Dataset¶

Original LOHHLA test data¶

lohhlamod repository includes all the inputs--including BAMs and HLA reference--to validate itself against the example data provided in the original HLALOH package.

These inputs are generated by running the mhcflow according to the instructions detailed here.

You can find these files under lohhla_example_og directory within the repository. As a validation baseline, lohhlamod should yield results consistent with the original expectations on this dataset.

Simulation data¶

The repository includes four in silico datasets designed to simulate real-world scenarios. These are idealized datasets intended for demonstration and user guidance; they should be used to familiarize yourself with the tool rather than as benchmarks for complex biological noise. Each simulated case is contained within its own subdirectory under the simulation/ folder in the repository.

Data generation

All inputs for lohhlamod, including BAM and Fasta files, were generated using mhcflow.

Understanding the results

For each simulated case, refer to the provided .loh.res.tsv files to compare the inferred copy numbers estimated by lohhlamod against the ones simulated in the ground truth tables shown below.

Installation verification

You can also use these pre-generated .loh.res.tsv files to verify your installation. After running lohhlamod on your own system, your output should match the results provided in the repository.

Case 1: Subject s6¶

This case simulates a LOH event in the HLA-A gene, alongside an amplification at the HLA-C locus.

HLA Gene	A1_CN	A2_CN	Normal Genotype	Tumor Genotype
HLA-A	1	0	Heterozygous	LOH
HLA-B	1	1	Heterozygous	Neutral
HLA-C	3	1	Heterozygous	Amplification

Case 2: Subject s7¶

This simulates a homozygous deletion of the HLA-C gene (loss of both alleles), and a single-copy amplification at the HLA-B locus.

HLA Gene	A1_CN	A2_CN	Normal Genotype	Tumor Genotype
HLA-A	1	1	Heterozygous	Neutral
HLA-B	2	1	Heterozygous	Amplification
HLA-C	0	0	Heterozygous	Homozygous deletion

Case 3: Subject s1¶

This scenario demonstrates a copy-neutral LOH event at the HLA-A gene.

HLA Gene	A1_CN	A2_CN	Normal Genotype	Tumor Genotype
HLA-A	2	0	Heterozygous	copy-neutral LOH
HLA-B	1	1	Homozygous	--
HLA-C	1	1	Homozygous	--

Note

lohhlamod can only detect LOH events at heterozygous loci.

Case 4: Subject s2¶

This is a non-LOH baseline case used to verify that the tool correctly identifies balanced, heterozygous states.
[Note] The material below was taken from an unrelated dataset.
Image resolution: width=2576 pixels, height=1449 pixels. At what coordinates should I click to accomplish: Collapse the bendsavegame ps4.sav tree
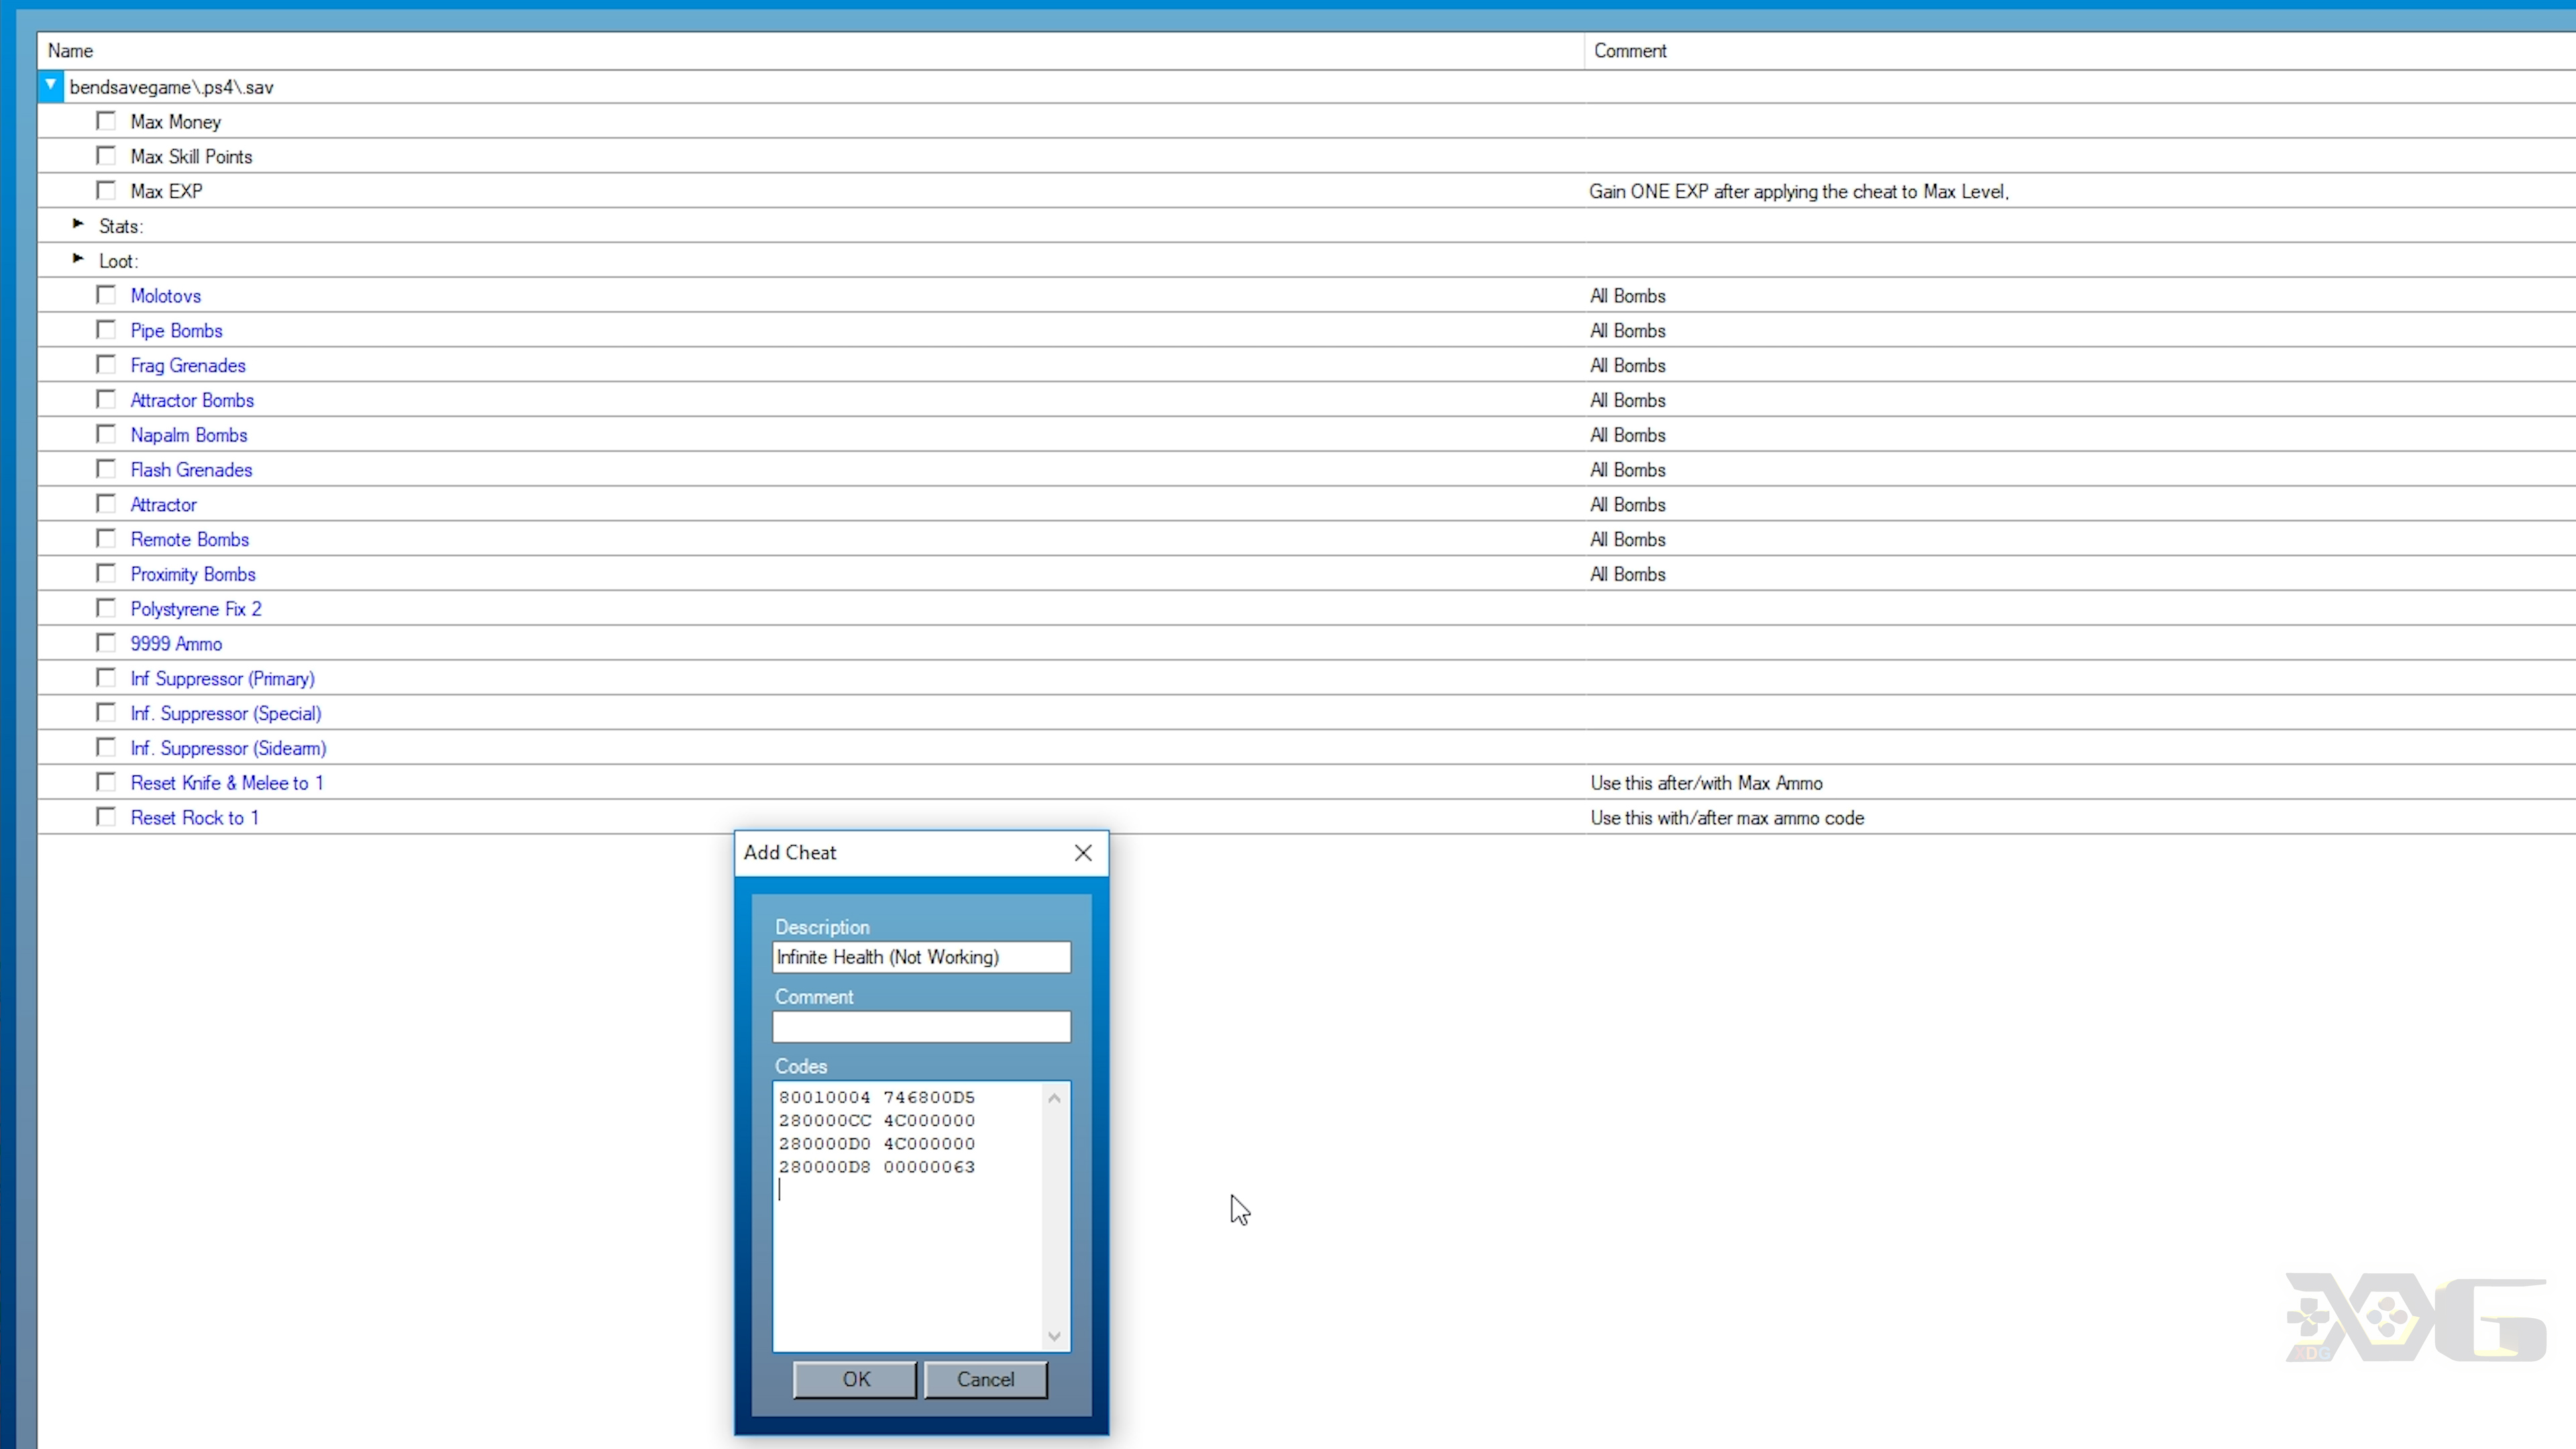(x=51, y=85)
HLA Gene	A1_CN	A2_CN	Normal Genotype	Tumor Genotype
HLA-A	1	1	Homozygous	--
HLA-B	1	1	Heterozygous	Neutral
HLA-C	1	1	Homozygous	--

Simulation generation¶

This section outlines the process used to generate the in silico datasets. I utilize a "normal-first" approach, where the tumor profile is derived by modifying the baseline normal genotype.

Normal sample¶

Select specific HLA alleles for the in silico individual at each locus.
Create a HLA reference file in FASTA format containing the selected alleles.
Generate paired-end reads from the HLA reference using dwgsim.
```
dwgsim -d 300 -s 20 \
    -N 10000 -1 150 -2 150 \
    -R 0.02 -S 2 -H -o 1 \
    -e 0.00109 -E 0.00109 \
    "$HLA_REF" "$OUT_PREFIX"
```
Tip

The example above generates 10k paired-end reads (150bp) with a 300bp insert size. Refer to the dwgsim documentation for details.
Align the simulated reads to the human genome, then sort and index the resulting BAM file.
Run mhcflow to obtain the necessary inputs for lohhlamod.

Tumor sample¶

The tumor sample is simulated by introducing copy number variations (CNVs) into the established normal profile.
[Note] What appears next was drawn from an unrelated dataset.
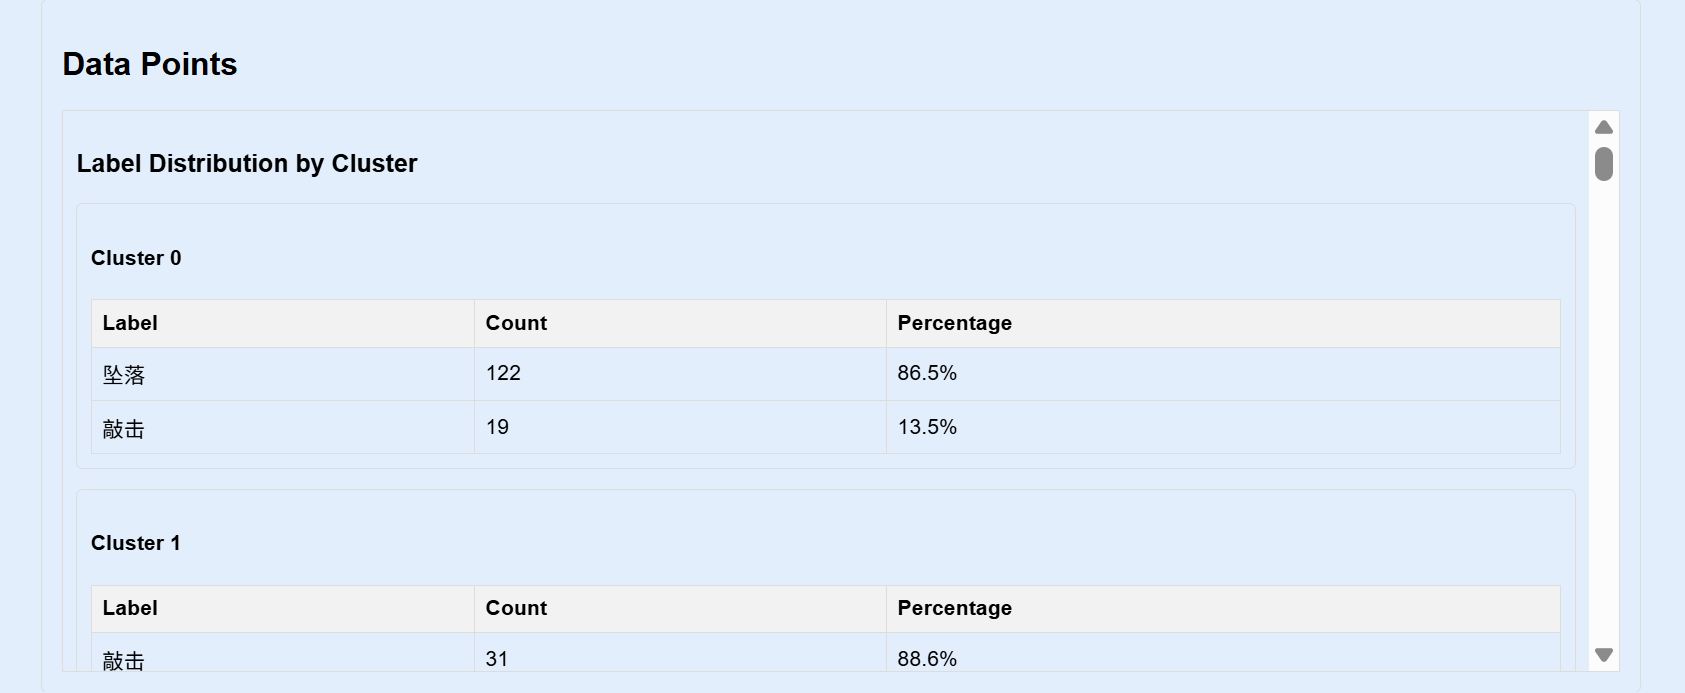Click the count cell showing 122

[680, 374]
Decide the desired copy number for each allele at each HLA gene locus
Create a tumor-specific HLA Fasta reference.
- For amplification: Include multiple copies of the amplified alleles.
- For LOH: Separate the deleted alleles from the "primary" reference.
Generate sequencing reads from the modified tumor reference.
```
dwgsim -d 280 -s 20 \
    -N 20000 -1 150 -2 150 \
    -R 0.02 -S 2 -H -o 1 \
    -e 0.002 -E 0.002 \
    "$Tumor_HLA_REF" "$OUT_PREFIX"
```
Tip

The command uses a higher error rate (-e and -E flags) and shorter fragment templates (280 vs. 300) to mimic typical real-world tumor samples.
For LOH events, simulate the "deleted" alleles separately at a significantly lower coverage (using the -N option).
Combine all simulated tumor reads, then align, sort and index as performed in the normal workflow.
Run mhcflow using the --realn_only flag.

Note

You must use the HLA reference generated during the Normal Sample step (Step 5). Please refer to here for details.